Grades as high as 3,130 g/t silver, 38.69% lead and 22.47% zinc have been observed elsewhere within this vein over corresponding widths of 0.33m for the silver & lead, and 0.37m in respect of the zinc. These results correlate well with those of historical sampling and underground exploration drillhole PUD 083 (not included in the average grade calculations above), which intersected the vein approximately 6m below the development, and are also above the stated NI 43-101 mineral Resource and Reserve grades (see press release dated January 17th, 2013). Stoping operations continue in the original trial mining OB6 stope and average diluted grades are shown for ore extracted from each stope panel in Figure 3 (http://media3.marketwire.com/docs/ape710-F3.pdf).
The ore mined was stockpiled at Pulacayo and then transported and toll milled at Potosi, 200km from the mine. Since trial milling began in 2012, over 11,000 tons has been treated to date to recover more than 92,000 silver equivalent ounces(1) in lead and zinc concentrates for an average overall silver recovery of 82.71%, using third party toll processing facilities. The average mill head grades over this period were 249g/t silver, 2.31% lead and 2.49% zinc, higher than the stated NI 43-101 mineral Resource and Reserve grades (See Press release dated 17th January 2013), despite dilutive development ore being the predominant source of material for milling to date. Proceeds from the sale of concentrates have been used to fund pre-production activities and continue with training of the local work force.
The Company has initiated the process of seeking potential financial partners to assist in the construction of its Phase I mine & mill complex, which is designed to produce 2.5 million silver equivalent ounces per year (see press release dated January 17th, 2013).

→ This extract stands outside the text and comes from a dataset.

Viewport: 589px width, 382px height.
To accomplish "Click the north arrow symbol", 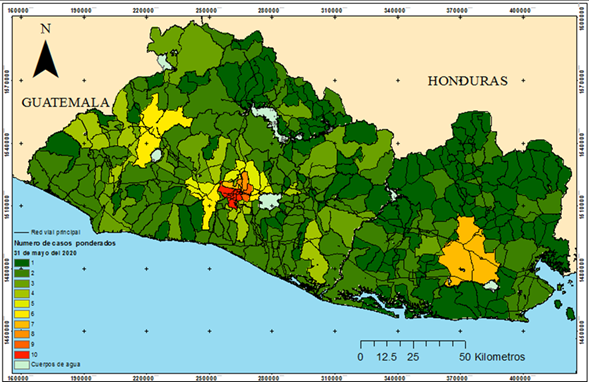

This production level is supported by the NI 43-101 technical report entitled Pulacayo Project Feasibility Study (filed on www.sedar.ca on Mar 1, 2013), and showed a positive pre-tax Internal Rate of Return of (IRR) of 47.1% and after-tax IRR of 32% at silver price of US$28.00/oz. Sensitivity analysis to metal price in the study using a lower silver price of US$19.00/oz returned a positive pre-tax Internal Rate of Return (IRR) of 22.3% and an after-tax IRR of 14.1%. In the light of the reduction in metal prices, the Company has been continuously reviewing its operational performance and is curtailing discretionary spending. Given the limited pre-production volumes, this includes the temporary halting of toll milling operations.